* WHAT THE TASK REQUIRES *
Please copy out every line below word for word, omitting the pictures.

* Saved records *
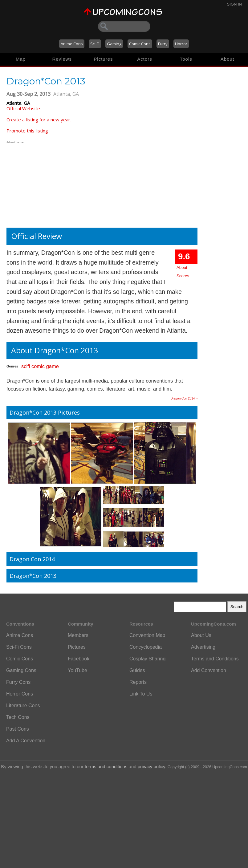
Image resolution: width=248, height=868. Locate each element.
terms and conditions (106, 767)
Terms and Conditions (215, 659)
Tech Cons (18, 717)
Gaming (114, 44)
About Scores (183, 272)
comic (38, 366)
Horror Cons (20, 694)
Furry (163, 44)
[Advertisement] (45, 184)
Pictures (103, 59)
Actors (145, 59)
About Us (201, 635)
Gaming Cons (21, 670)
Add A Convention (26, 741)
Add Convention (209, 670)
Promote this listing (27, 130)
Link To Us (141, 694)
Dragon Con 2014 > (184, 398)
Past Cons (18, 729)
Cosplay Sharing (147, 659)
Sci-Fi (95, 44)
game (53, 366)
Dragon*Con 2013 (33, 576)
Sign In (235, 4)
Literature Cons (23, 706)
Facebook (79, 659)
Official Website (23, 108)
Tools (186, 59)
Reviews (62, 59)
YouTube (78, 670)
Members (78, 635)
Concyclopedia (146, 647)
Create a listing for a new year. (39, 120)
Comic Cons (140, 44)
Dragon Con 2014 (32, 559)
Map (21, 59)
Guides (137, 670)
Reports (138, 682)
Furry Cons (18, 682)
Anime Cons (72, 44)
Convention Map (147, 635)
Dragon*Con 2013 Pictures (44, 412)
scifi (26, 366)
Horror (181, 44)
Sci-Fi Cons (19, 647)
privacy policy (151, 767)
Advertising (203, 647)
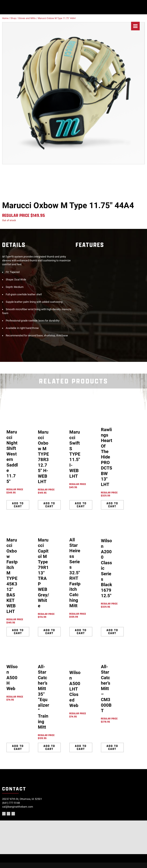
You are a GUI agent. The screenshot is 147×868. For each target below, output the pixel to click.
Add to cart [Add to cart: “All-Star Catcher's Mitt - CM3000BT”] (112, 747)
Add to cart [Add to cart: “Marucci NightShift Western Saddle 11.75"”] (18, 505)
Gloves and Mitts (27, 18)
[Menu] (135, 26)
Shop (13, 18)
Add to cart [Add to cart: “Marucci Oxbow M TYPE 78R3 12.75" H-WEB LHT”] (49, 505)
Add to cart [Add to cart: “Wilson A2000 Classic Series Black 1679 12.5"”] (112, 631)
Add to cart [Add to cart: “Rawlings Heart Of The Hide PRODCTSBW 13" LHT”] (112, 505)
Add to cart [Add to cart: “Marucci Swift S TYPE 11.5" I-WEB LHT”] (81, 505)
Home (5, 18)
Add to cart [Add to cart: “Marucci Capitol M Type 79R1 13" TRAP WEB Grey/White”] (49, 631)
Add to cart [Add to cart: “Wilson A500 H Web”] (18, 747)
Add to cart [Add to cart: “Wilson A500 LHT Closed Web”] (81, 747)
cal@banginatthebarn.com (18, 807)
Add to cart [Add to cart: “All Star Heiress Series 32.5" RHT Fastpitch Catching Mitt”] (81, 631)
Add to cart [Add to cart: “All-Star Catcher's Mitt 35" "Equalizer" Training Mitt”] (49, 747)
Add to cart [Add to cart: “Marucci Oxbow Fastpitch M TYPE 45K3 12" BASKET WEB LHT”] (18, 631)
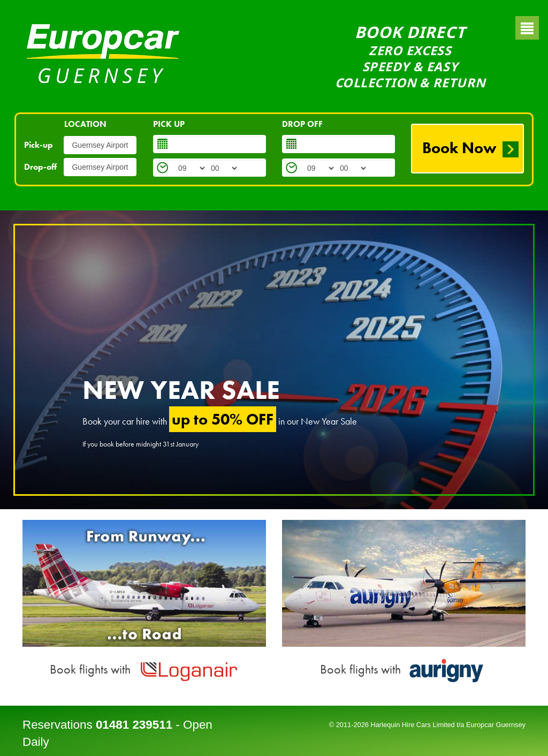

* ANSWER TO THIS PROBLEM *
Image resolution: width=248, height=868. Locate each element.
terms and conditions (106, 767)
Terms and Conditions (215, 659)
Tech Cons (18, 717)
Gaming (114, 44)
About Scores (183, 272)
comic (38, 366)
Horror Cons (20, 694)
Furry (163, 44)
[Advertisement] (45, 184)
Pictures (103, 59)
Actors (145, 59)
About Us (201, 635)
Gaming Cons (21, 670)
Add A Convention (26, 741)
Add Convention (209, 670)
Promote this listing (27, 130)
Link To Us (141, 694)
Dragon Con 2014 > (184, 398)
Past Cons (18, 729)
Cosplay Sharing (147, 659)
Sci-Fi (95, 44)
game (53, 366)
Dragon*Con 2013 (33, 576)
Sign In (235, 4)
Literature Cons (23, 706)
Facebook (79, 659)
Official Website (23, 108)
Tools (186, 59)
Reviews (62, 59)
YouTube (78, 670)
Members (78, 635)
Concyclopedia (146, 647)
Create a listing for a new year. (39, 120)
Comic Cons (140, 44)
Dragon Con 2014 (32, 559)
Map (21, 59)
Guides (137, 670)
Reports (138, 682)
Furry Cons (18, 682)
Anime Cons (72, 44)
Convention Map (147, 635)
Dragon*Con 2013 Pictures (44, 412)
scifi (26, 366)
Horror (181, 44)
Sci-Fi Cons (19, 647)
privacy policy (151, 767)
Advertising (203, 647)
You are a GUI agent. The screenshot is 147×868. For each target below, output the pixel to click.
Add to cart [Add to cart: “All-Star Catcher's Mitt - CM3000BT”] (112, 747)
Add to cart [Add to cart: “Marucci NightShift Western Saddle 11.75"”] (18, 505)
Gloves and Mitts (27, 18)
[Menu] (135, 26)
Shop (13, 18)
Add to cart [Add to cart: “Marucci Oxbow M TYPE 78R3 12.75" H-WEB LHT”] (49, 505)
Add to cart [Add to cart: “Wilson A2000 Classic Series Black 1679 12.5"”] (112, 631)
Add to cart [Add to cart: “Rawlings Heart Of The Hide PRODCTSBW 13" LHT”] (112, 505)
Add to cart [Add to cart: “Marucci Swift S TYPE 11.5" I-WEB LHT”] (81, 505)
Home (5, 18)
Add to cart [Add to cart: “Marucci Capitol M Type 79R1 13" TRAP WEB Grey/White”] (49, 631)
Add to cart [Add to cart: “Wilson A500 H Web”] (18, 747)
Add to cart [Add to cart: “Wilson A500 LHT Closed Web”] (81, 747)
cal@banginatthebarn.com (18, 807)
Add to cart [Add to cart: “All Star Heiress Series 32.5" RHT Fastpitch Catching Mitt”] (81, 631)
Add to cart [Add to cart: “All-Star Catcher's Mitt 35" "Equalizer" Training Mitt”] (49, 747)
Add to cart [Add to cart: “Marucci Oxbow Fastpitch M TYPE 45K3 12" BASKET WEB LHT”] (18, 631)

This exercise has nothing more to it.